- _Items_:

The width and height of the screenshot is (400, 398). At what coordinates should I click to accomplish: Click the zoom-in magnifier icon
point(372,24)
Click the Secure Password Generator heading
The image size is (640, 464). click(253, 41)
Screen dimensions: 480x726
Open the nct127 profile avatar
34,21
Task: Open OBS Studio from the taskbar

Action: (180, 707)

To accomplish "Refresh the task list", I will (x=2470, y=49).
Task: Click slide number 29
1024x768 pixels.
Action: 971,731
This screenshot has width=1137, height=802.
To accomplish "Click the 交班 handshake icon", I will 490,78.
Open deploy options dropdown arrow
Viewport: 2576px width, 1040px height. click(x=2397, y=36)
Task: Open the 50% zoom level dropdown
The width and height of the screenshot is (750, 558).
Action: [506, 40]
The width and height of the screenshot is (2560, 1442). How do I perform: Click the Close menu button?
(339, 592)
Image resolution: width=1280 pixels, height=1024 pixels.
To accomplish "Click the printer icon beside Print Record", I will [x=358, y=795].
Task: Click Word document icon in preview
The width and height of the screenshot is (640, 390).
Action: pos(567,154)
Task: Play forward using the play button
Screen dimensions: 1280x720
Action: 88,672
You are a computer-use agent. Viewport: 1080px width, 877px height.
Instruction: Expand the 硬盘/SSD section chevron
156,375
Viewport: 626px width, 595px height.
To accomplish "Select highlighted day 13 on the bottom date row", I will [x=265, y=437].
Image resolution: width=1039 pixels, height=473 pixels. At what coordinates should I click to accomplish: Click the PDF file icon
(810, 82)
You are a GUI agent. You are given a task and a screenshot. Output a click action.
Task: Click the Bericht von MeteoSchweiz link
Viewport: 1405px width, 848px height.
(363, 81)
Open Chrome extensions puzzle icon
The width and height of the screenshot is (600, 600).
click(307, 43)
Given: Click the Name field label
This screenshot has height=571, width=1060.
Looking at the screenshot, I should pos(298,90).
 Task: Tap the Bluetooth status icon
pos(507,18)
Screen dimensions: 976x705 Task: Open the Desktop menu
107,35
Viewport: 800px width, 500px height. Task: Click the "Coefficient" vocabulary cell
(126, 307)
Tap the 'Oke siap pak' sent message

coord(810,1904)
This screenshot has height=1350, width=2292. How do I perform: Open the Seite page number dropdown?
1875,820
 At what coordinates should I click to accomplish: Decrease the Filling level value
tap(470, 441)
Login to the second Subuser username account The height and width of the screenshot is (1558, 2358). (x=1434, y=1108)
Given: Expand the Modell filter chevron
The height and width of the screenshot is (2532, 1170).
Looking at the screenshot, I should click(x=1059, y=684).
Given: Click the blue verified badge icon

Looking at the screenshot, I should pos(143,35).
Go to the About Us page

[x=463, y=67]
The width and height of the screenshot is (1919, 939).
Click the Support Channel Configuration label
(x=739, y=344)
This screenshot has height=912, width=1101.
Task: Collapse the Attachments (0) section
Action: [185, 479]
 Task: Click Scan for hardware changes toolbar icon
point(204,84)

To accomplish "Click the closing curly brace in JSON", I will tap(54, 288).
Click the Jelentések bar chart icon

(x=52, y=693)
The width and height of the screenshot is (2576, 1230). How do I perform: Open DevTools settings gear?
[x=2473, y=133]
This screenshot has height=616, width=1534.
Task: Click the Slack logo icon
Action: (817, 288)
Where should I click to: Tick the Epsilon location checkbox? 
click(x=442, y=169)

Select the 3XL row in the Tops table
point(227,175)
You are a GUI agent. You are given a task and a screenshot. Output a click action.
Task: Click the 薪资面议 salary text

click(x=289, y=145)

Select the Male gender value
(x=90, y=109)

- _What to work on_: Recast everything from the line containing "Click the Jelentések bar chart icon" down through the end of the listing as a JSON list of strings, one string per line, leaving out blank lines.

- _Correct result_:
[
  "Click the Jelentések bar chart icon",
  "(x=52, y=693)",
  "The width and height of the screenshot is (2576, 1230). How do I perform: Open DevTools settings gear?",
  "[x=2473, y=133]",
  "This screenshot has height=616, width=1534.",
  "Task: Click the Slack logo icon",
  "Action: (817, 288)",
  "Where should I click to: Tick the Epsilon location checkbox? ",
  "click(x=442, y=169)",
  "Select the 3XL row in the Tops table",
  "point(227,175)",
  "You are a GUI agent. You are given a task and a screenshot. Output a click action.",
  "Task: Click the 薪资面议 salary text",
  "click(x=289, y=145)",
  "Select the Male gender value",
  "(x=90, y=109)"
]